Print the entries below exactly as they appear, from the first line up to and including the line with "The width and height of the screenshot is (578, 735).". Do not print any pictures.

Stored data:
....................

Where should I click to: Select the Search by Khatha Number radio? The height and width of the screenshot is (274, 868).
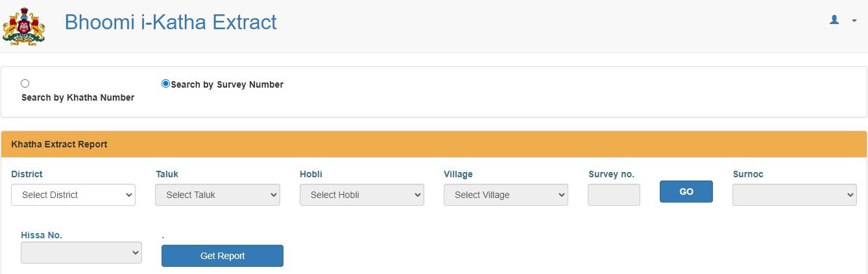[25, 83]
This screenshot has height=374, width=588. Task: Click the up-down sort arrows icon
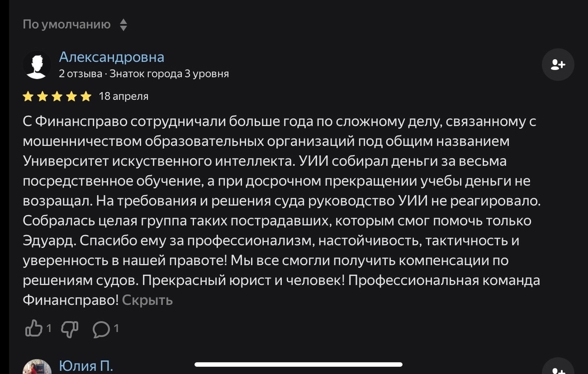(x=123, y=25)
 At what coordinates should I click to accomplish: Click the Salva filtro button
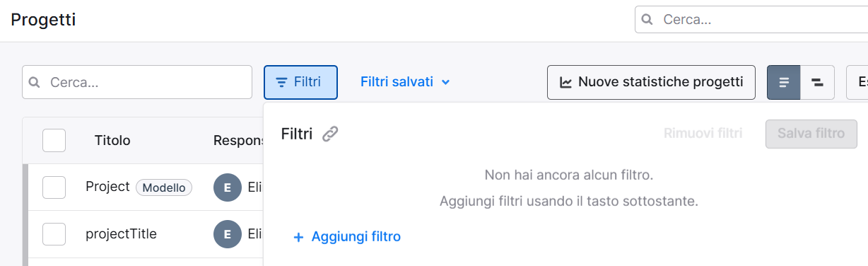click(811, 134)
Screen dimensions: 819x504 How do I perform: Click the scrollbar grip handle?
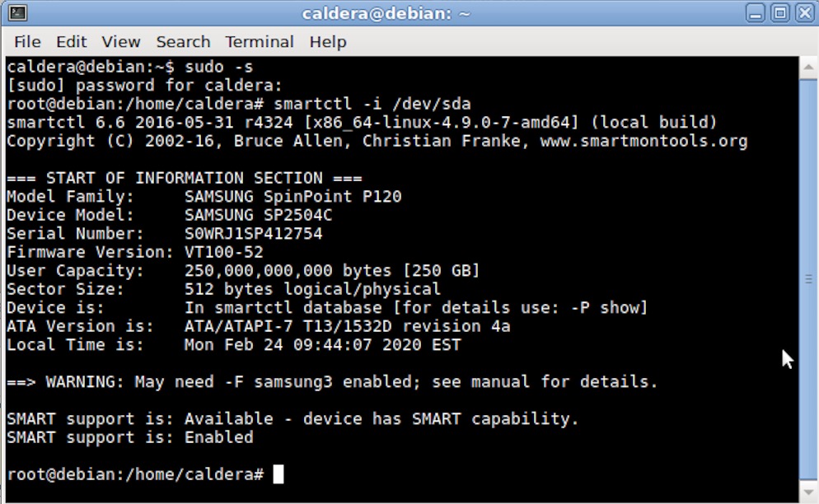(807, 280)
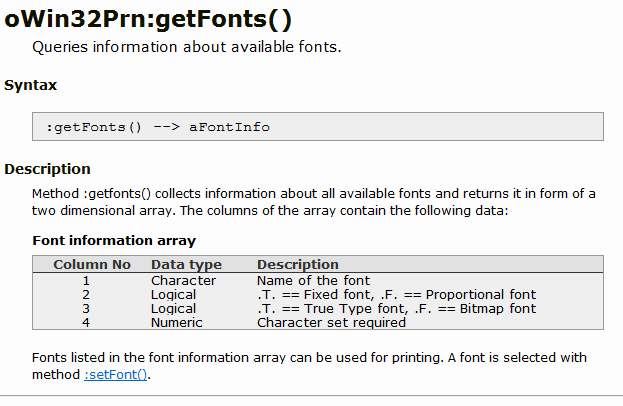Click the Syntax section heading

(31, 86)
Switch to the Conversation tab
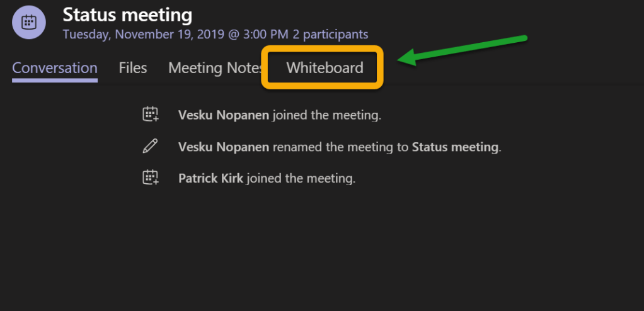The height and width of the screenshot is (311, 644). (x=55, y=68)
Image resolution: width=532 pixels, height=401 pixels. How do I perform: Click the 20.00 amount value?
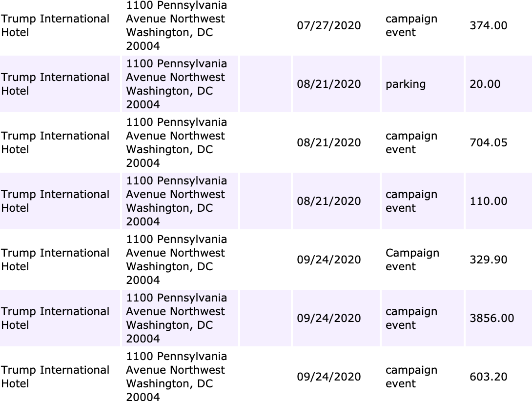(485, 84)
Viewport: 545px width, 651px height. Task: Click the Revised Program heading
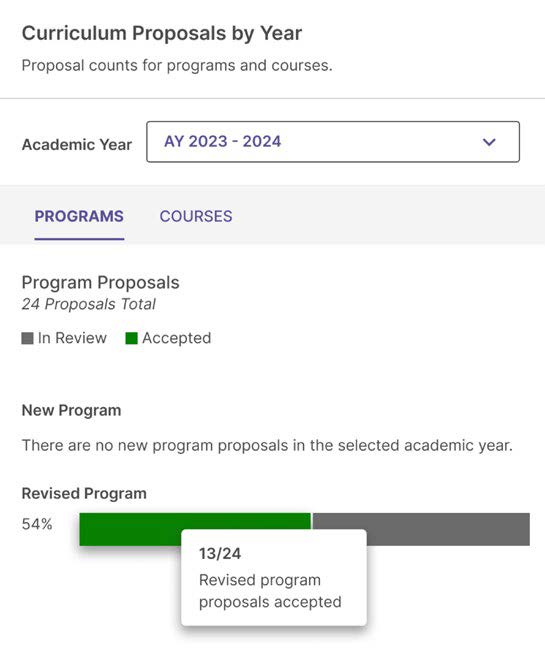[x=84, y=494]
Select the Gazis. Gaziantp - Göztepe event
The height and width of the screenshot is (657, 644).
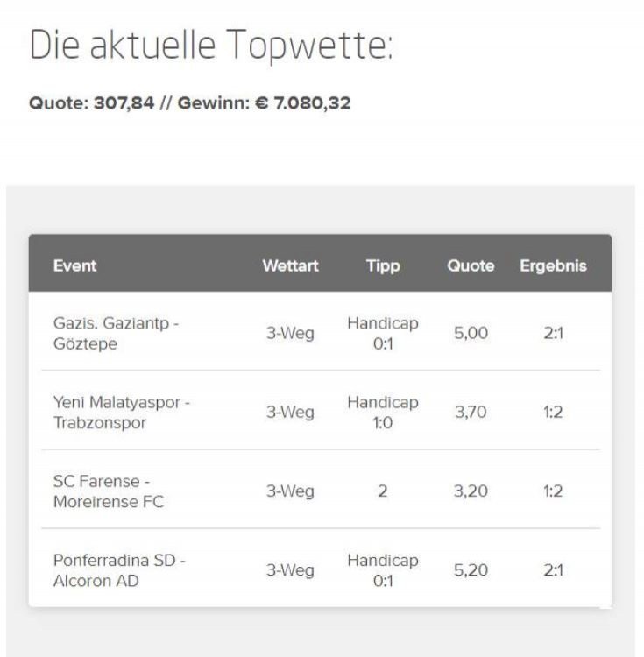(116, 333)
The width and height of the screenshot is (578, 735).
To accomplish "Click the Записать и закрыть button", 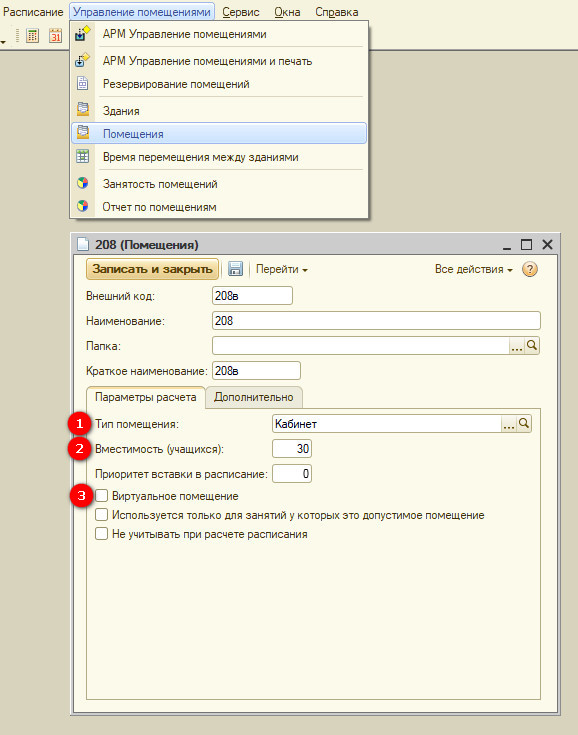I will click(152, 269).
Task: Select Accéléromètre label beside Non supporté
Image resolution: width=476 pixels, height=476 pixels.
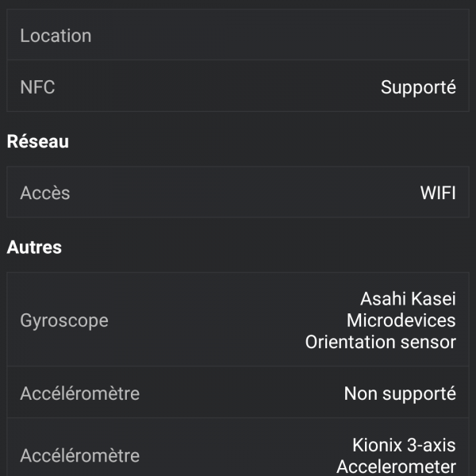Action: (79, 393)
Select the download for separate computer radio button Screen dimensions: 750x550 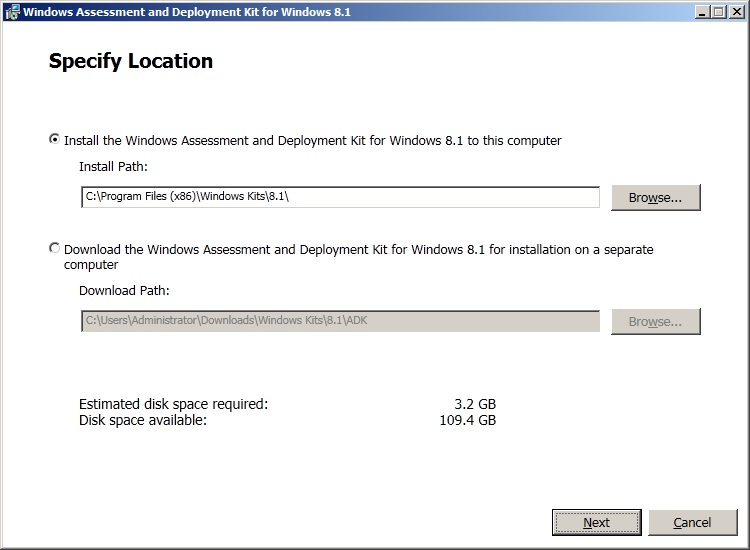coord(54,248)
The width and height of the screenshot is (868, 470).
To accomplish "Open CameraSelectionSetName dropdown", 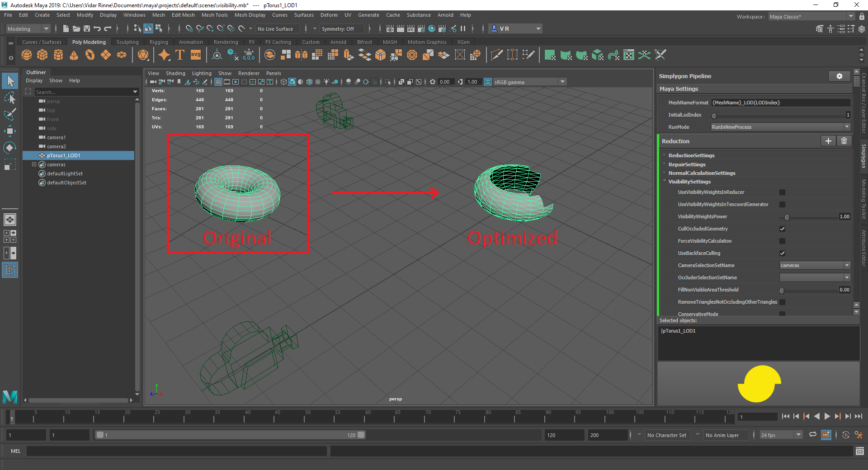I will click(x=815, y=265).
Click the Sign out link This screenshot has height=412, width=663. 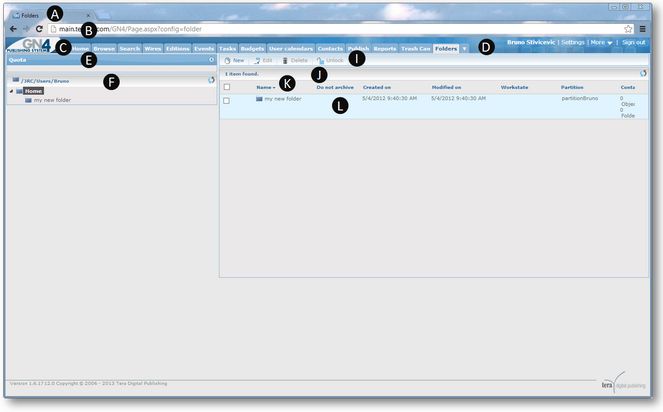pyautogui.click(x=633, y=43)
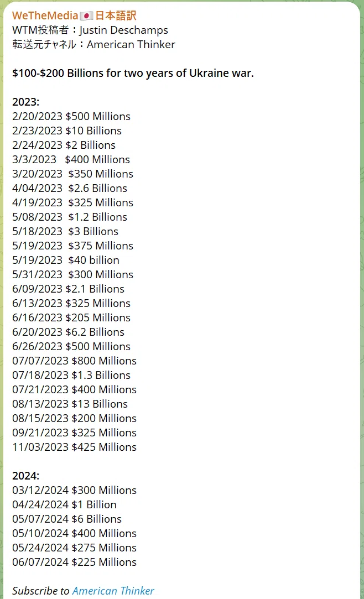Click the 07/07/2023 $800 Millions line
This screenshot has width=364, height=599.
point(75,361)
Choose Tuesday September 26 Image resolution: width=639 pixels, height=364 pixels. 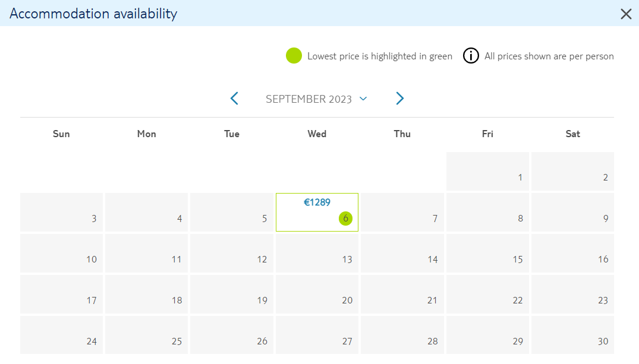click(231, 335)
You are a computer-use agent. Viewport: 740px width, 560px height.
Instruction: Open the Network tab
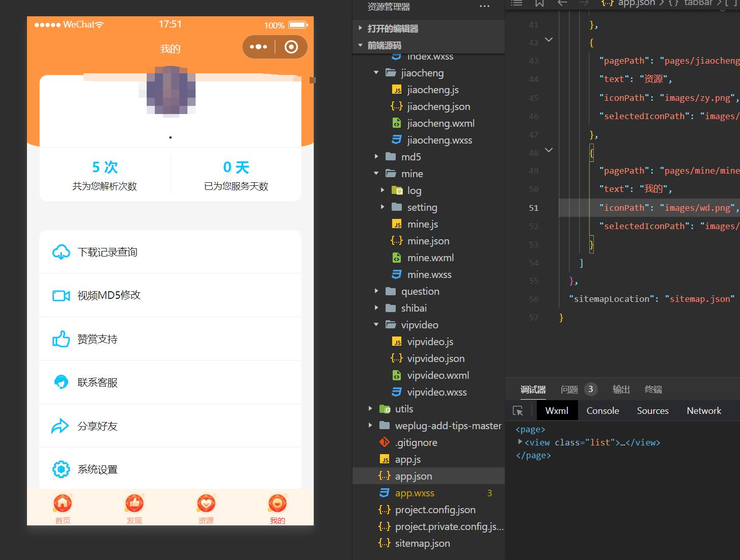coord(704,411)
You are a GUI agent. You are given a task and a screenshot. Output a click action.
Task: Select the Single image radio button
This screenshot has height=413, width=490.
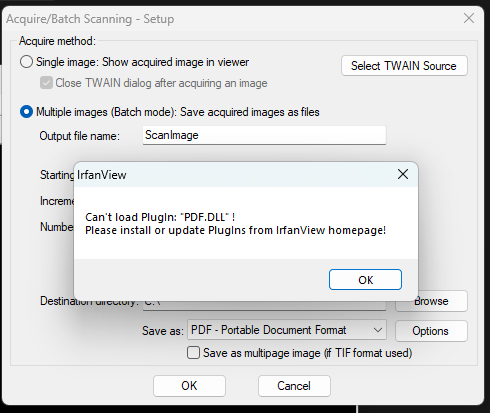pyautogui.click(x=26, y=62)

....................

WRITTEN SOLUTION –
Where should I click to: Select the Search by Khatha Number radio? The height and width of the screenshot is (274, 868).
[25, 83]
This screenshot has height=374, width=588. Task: Click the up-down sort arrows icon
(x=123, y=25)
 At what coordinates should I click to accomplish: Click the Salva filtro button
click(811, 134)
Screen dimensions: 819x504 How do I perform: Click the scrollbar grip handle?
(807, 280)
Click the Syntax section heading

(31, 86)
Switch to the Conversation tab
The height and width of the screenshot is (311, 644). (x=55, y=68)
Image resolution: width=532 pixels, height=401 pixels. How do I perform: Click the 20.00 amount value?
(485, 84)
Viewport: 545px width, 651px height. Task: Click the Revised Program heading
[x=84, y=494]
Select the Gazis. Gaziantp - Göztepe event
The height and width of the screenshot is (657, 644).
(116, 333)
The width and height of the screenshot is (578, 735).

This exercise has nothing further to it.